Free space optical (FSO) transmission is a type of information exchange using electromagnetic waves, or optical signals, to carry information. FSO transmission may require no propagation medium, such as fiber-optic cable or electrical wire, for successful information transmission. For example, electromagnetic signals carrying information in their amplitude, frequency, polarization, phase, etc. may be sent and received through space, from one point to another.
FSO receiving and/or transmitting devices may be referred to as telescopes. FIG. 1 is an illustration of a pair of conventional coaxial FSO telescopes 100 and 200. As used herein, the term “coaxial” includes the use of a common aperture/path for both transmitted and received signals. As shown in FIG. 1, coaxial telescope 100 may use a shared path 105 for both sending and receiving optical signals 101 and 102. Telescope 100 may include one or more transmitters 111 and receivers 112 optically coupled to a filter 120. Transmitter 111 may be any type of known optical transmitter capable of generating and encoding information onto electromagnetic signals; similarly, receiver 112 may be any type of known optical receiver capable of perceiving electromagnetic signals and decoding information from them.
Transmitted optical signals 101 and received optical signals 102 may at times overlap in space through shared path 105, such that telescope 100 may receive and transmit electromagnetic signals through a single, small aperture or other sending/receiving portal. Signals 101 and 102 conventionally use different wavelengths of light so that a filter 120 or other optical combiner/separator component may discriminate among received and transmitted optical signals 102/101. For example, filter 120 may reflect a particular wavelength of light used for receiving signals 102 and transmit a different wavelength of light used for transmitting signals 101.
As shown in FIG. 1, a transmitted signal 101 of a first frequency may pass through filter 120, while a received signal 102 of a second frequency may be reflected to a receiver 112 by filter 120. Thus, in order to differentiate between coaxial transmitted/received signals 101/102, receiver 112 and transmitter 101 may not be co-located. Similarly, in order to maintain the coaxial nature (overlap) of send/receive signals 101/102 without signal angular divergence and/or transverse offset (borosight error), positions and angles of receiver 112, transmitter 111, and filter 120 may each correspond and be maintained in relatively precise relative alignment.

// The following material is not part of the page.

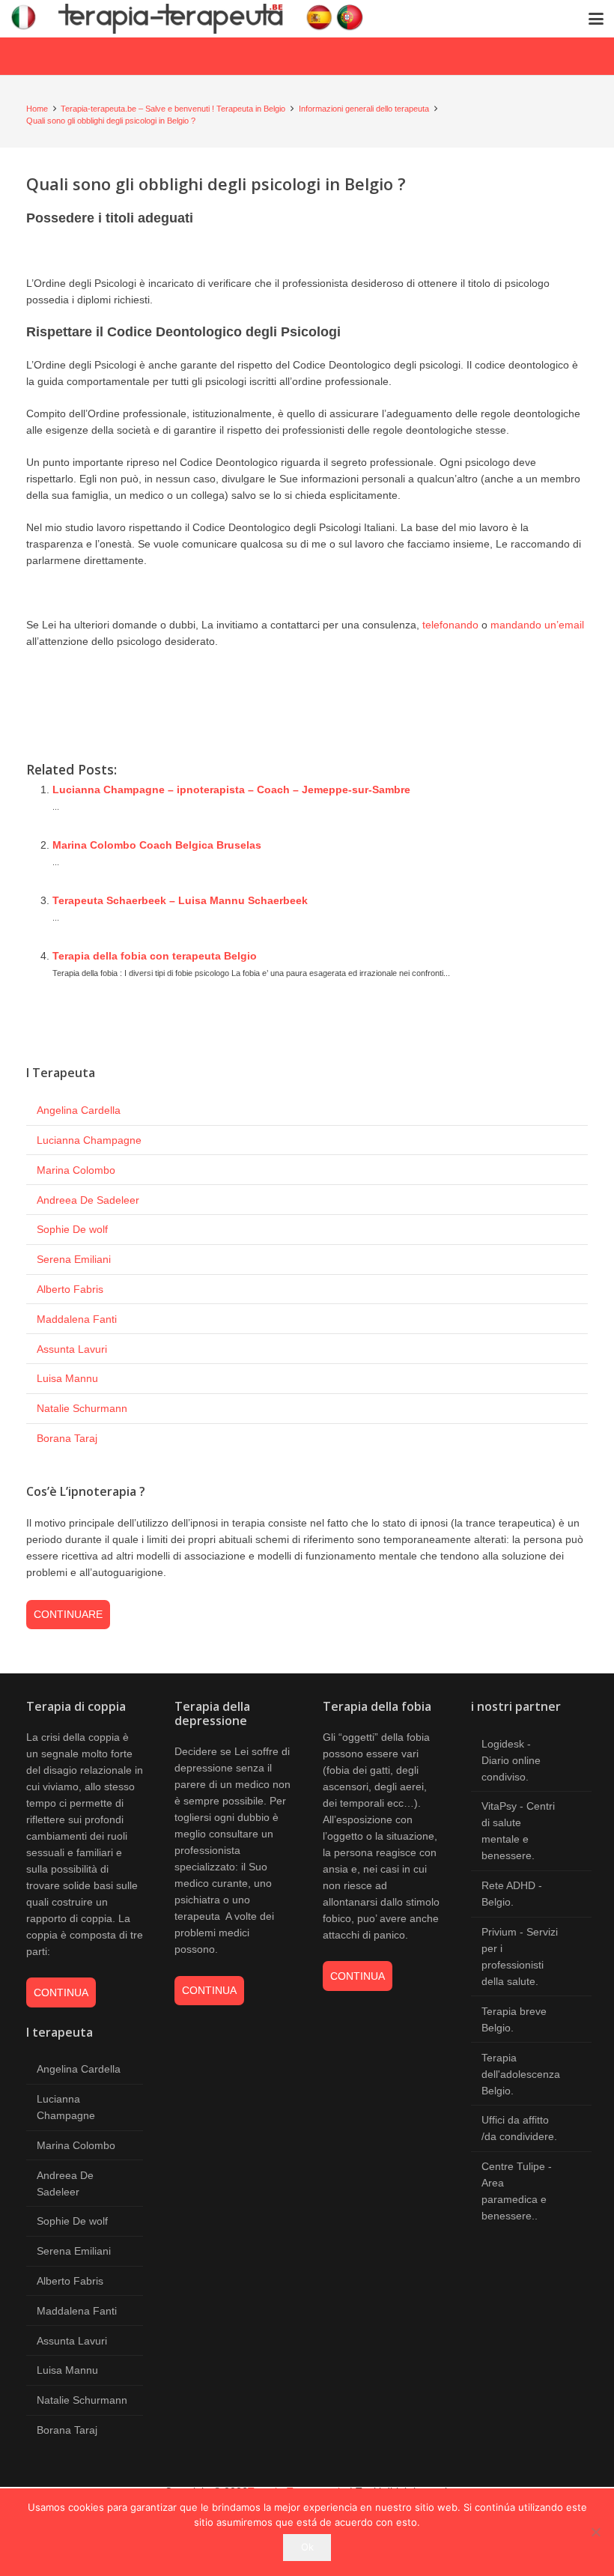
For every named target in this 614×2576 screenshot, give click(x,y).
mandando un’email (537, 625)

Another coaxial telescope 200 may be positioned on the opposite end of path 105 and be substantially similar to the above-described telescope 100. The receiver 212 and transmitter 211 may be in opposite positions, if filter 220 has the same optical properties of filter 120. Alternately, filter 220 may have different optical properties and receiver 212 and transmitter 211 may be reversed based on which signals filter 220 reflects and transmits. In this way, signals 101 and 102 may be transmitted between telescopes 100 and 200 through a shared transmit/receive path 105 through free space.
FIG. 2 is an illustration of another conventional FSO coaxial telescope 300. As shown in FIG. 2, telescope 300 may possess several similar features of telescopes 100 and 200, including a transmitter 311, receiver 312, and filter 320. Transmitted signal 301 and received signal 302 may similarly share a transit path 305. Conventional coaxial telescope 300 may further include a secondary mirror 321 that reflects signal 301 to filter 320, where it is subsequently reflected into shared path 305. Mirror 321 may permit both receiver 312 and transmitter 311 to be co-located, thereby permitting greater linear integration and size reduction of telescope 300. Positions and angles of receiver 312, transmitter 311, filter 320, and mirror 321 may each correspond such that the coaxial nature of send/receive signals 301/302 may be maintained without significant signal angular divergence and/or transverse offset (borosight error).